# For Those Who Have Everything...



## thekeeperza (11/2/14)

http://www.goldgenie.com/gold-unicorn-e-cigarette.php

Reactions: Like 1


----------



## Stroodlepuff (11/2/14)

that name is so misleading  I was hoping for a mod that looks like a unicorn  haha it is very pretty though


----------



## BhavZ (11/2/14)

thekeeperza said:


> http://www.goldgenie.com/gold-unicorn-e-cigarette.php



OMW that is impressive.. but isnt gold a conductive material so wont the unit get hot or potentially shock you?


----------



## Gazzacpt (11/2/14)

BhavZ said:


> OMW that is impressive.. but isnt gold a conductive material so wont the unit get hot or potentially shock you?



In a mod the casing carries the negative charge the more conductive the better, and no at 3.7 v it won't shock you maybe if you wire the battery to your tongue you might get a tickle.

That does look quite impressive. Wouldn't buy one though.

Sent from my GT-I9190 using Tapatalk


----------



## shabbar (11/2/14)

◆ **Rows**

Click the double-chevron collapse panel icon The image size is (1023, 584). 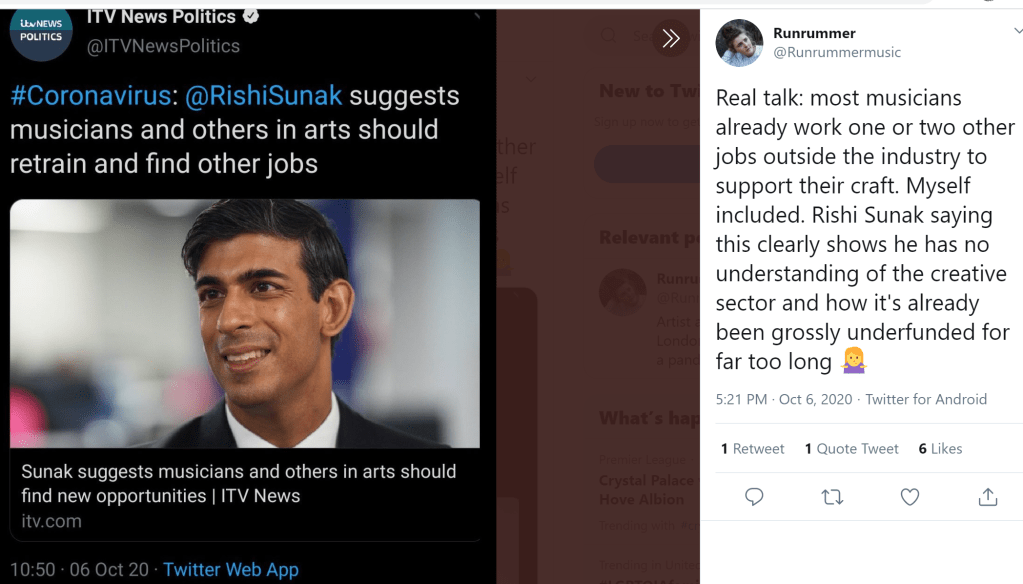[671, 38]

* * *

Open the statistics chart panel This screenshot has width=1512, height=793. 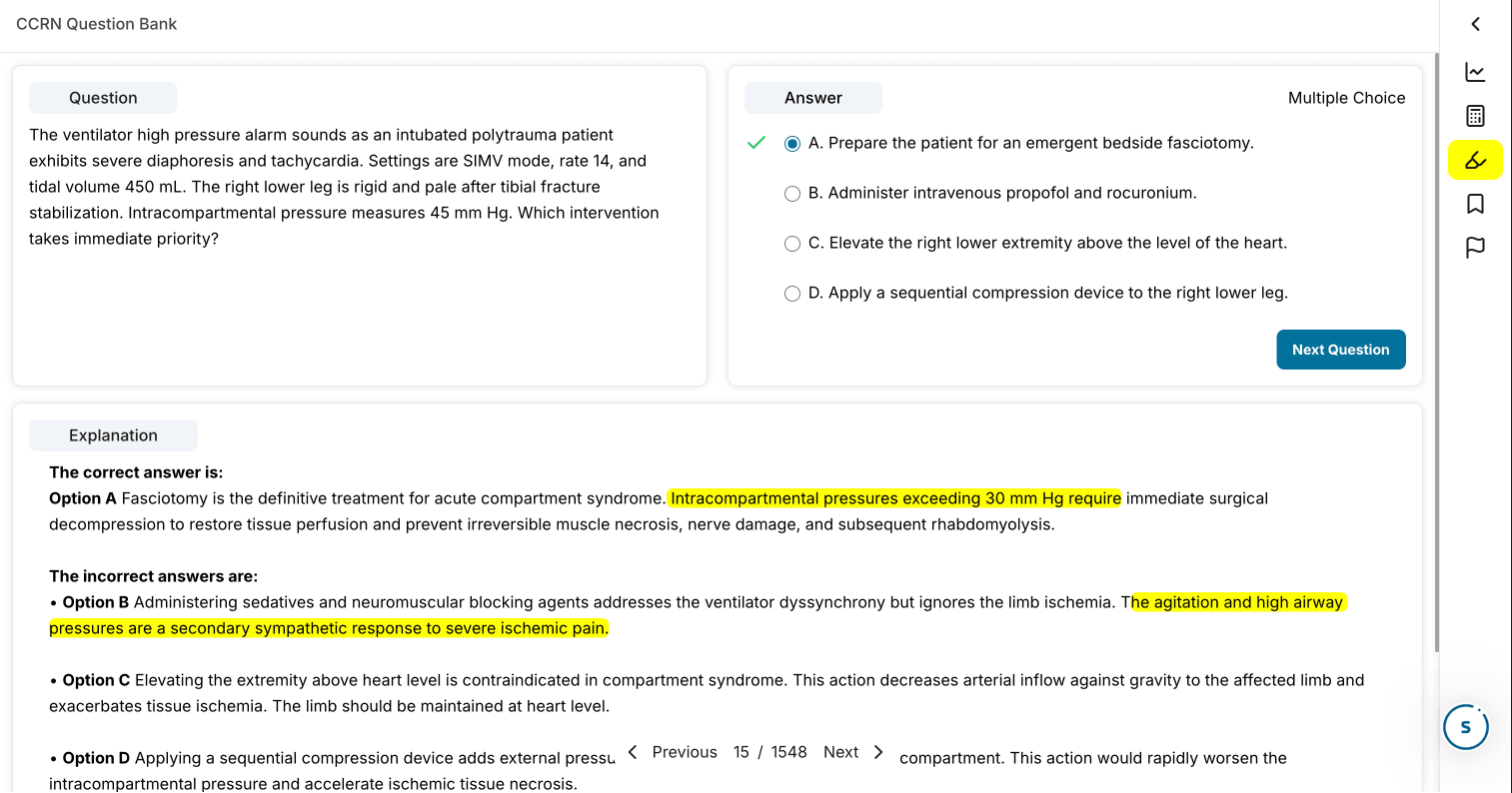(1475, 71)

◆ **Things to do**
1) In the forum thread about the gold e-cigarette, rewrite everything from "## Stroodlepuff (11/2/14)" down to "## BhavZ (11/2/14)", changing "pretty" to "striking".
2) In the forum thread about the gold e-cigarette, which part of a mod does Gazzacpt say carries the negative charge?
3) Carry on the forum thread about the gold e-cigarette from the point where it stops.

◆ **Answers to the exercises**
1)
## Stroodlepuff (11/2/14)

that name is so misleading  I was hoping for a mod that looks like a unicorn  haha it is very striking though


----------



## BhavZ (11/2/14)

2) The casing.

3)
misplacing that will cause serious damage to your wallet

Reactions: Agree 1


----------



## thekeeperza (11/2/14)

shabbar said:


> misplacing that will cause serious damage to your wallet


Wonder if insurance companies would cover it?


----------



## shabbar (11/2/14)

thekeeperza said:


> Wonder if insurance companies would cover it?



lol any brokers on the forum ??

Reactions: Funny 1


----------



## Gazzacpt (11/2/14)

You want to insure a gold what ???? 

Sent from my GT-I9190 using Tapatalk

Reactions: Like 1


----------



## andro (1/3/14)

I think is overpriced to be just golden plated . Im sure you can do it locally for less than 999 pounds .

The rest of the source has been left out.